If I understood correctly, there are two recommendations from REMS: the first one lines [127, 128] and the second one lines [132, 133].

I was wondering which of the two recommendations we should compare with the Oracle. Could you kindly inform me if there's a ranking? Additionally, for a recommended refactoring to be considered 'correct', does it need to align perfectly with the Oracle, or is an intersection with the Oracle sufficient?

With gratitude, Dorin

cnznb commented 10 months ago

Hi Dorin,

You're very welcome, and I'm delighted to hear that you've found our tool to be efficient!

Regarding your clarification question, we have uploaded a file in our package (tool/Detection-model-invocation.pdf).
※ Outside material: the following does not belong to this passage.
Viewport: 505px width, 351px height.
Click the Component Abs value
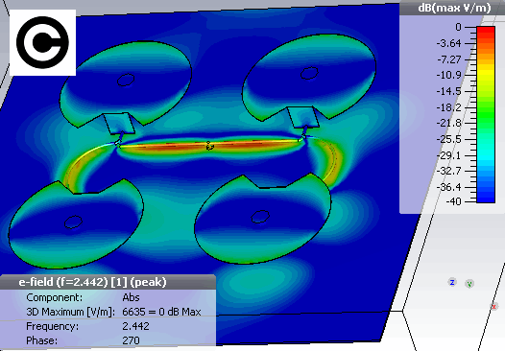click(131, 297)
We believe you will find the answers you're looking for there.

If you have any more questions or need further clarification, please feel free to reach out to us here. We're here to assist you.

Best regards,

dpomianbuff commented 10 months ago

Thank you so much for your reply. This information was exactly what I was looking for.

With gratitude, Dorin

dpomianbuff commented 9 months ago

Hello, I would like to ask one more clarification question about the precision/recall/F-measure. I saw that you compared the precision/recall/F-measure with previous tools: JDeodorant, JExtract, GEMS, etc. As I was reading the JExtract paper they mention that they use very strict criteria for oracle match: “we only consider as correct a recommendation that matches exactly the one at the oracle; thus, a slight difference of including (or excluding) a statement is enough to be considered a miss“. GEMS is using a slightly different technique: they are ranking their Extract Method candidates and keep the top 5, then compare with the oracle with a tolerance of 1%, 2%, and 3% lines of code.
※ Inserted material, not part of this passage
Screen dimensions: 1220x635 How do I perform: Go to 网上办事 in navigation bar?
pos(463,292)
If we take the previous example:

Testing data : Iconkit
Testing time : 2023-08-30 11:42:52
gecs recommendation result of method getImage [125, 135]:
Recommending extracting code lines: 127, 128, 132, 133
127:-         if (image != null)
128:-             return image;
132:-         if (fMap.containsKey(filename))
133:-           return (Image) fMap.get(filename);

In this case, the Oracle is lines 132, 133, 134. If I’m taking the candidates produced by REMS individually, then the first one [127, 128] does not match the oracle. The second one, [132, 133] matches the oracle except for one line. According to the tolerance percentages (1%, 2%, and 3%), the permitted extra lines is 0 (because the host function is rather small), so according to this definition none of the proposed candidates match the oracle. If I should consider the two proposed candidates as one, as a union, so lines [127 - 133] then, again this would not be a match against the oracle.

Following this rationale, I executed REMS on the Xu et. Al. corpus of 122 Extract Method refactoring instances. I was able to obtain REMS suggestions. I also tried to compute the precision/recall/F-measure of REMS in two ways. For any given function in the oracle, if there are multiple candidates produced by REMS:

  1. Use candidates individually and keep the one that is closest to the oracle (as in the example above)
  2. Make a union of lines of code from each candidate and compare it to the oracle.

On top if this I’m also considering the 1%, 2% and 3% tolerance levels.

In the first case I’m getting a precision of 1.8%, recall of 1.6%, and in the second case I’m getting even less than that. I’m wondering what am I missing?

cnznb commented 9 months ago

Hello Dorin,

Thank you for your feedback!

I apologize for not clarifying this issue in the paper. We actually followed Tiwari et al.[1]'s work and applied absolute tolerance. Therefore, we compared our results with the oracle using a tolerance of 1 to 3 statements, which was used for all tools. For more detailed information, please refer to section 3.2 of this paper[1].

Best regards,

[1] Tiwari, Omkarendra, and Rushikesh Joshi. "Identifying Extract Method Refactorings." 15th Innovations in Software Engineering Conference. 2022.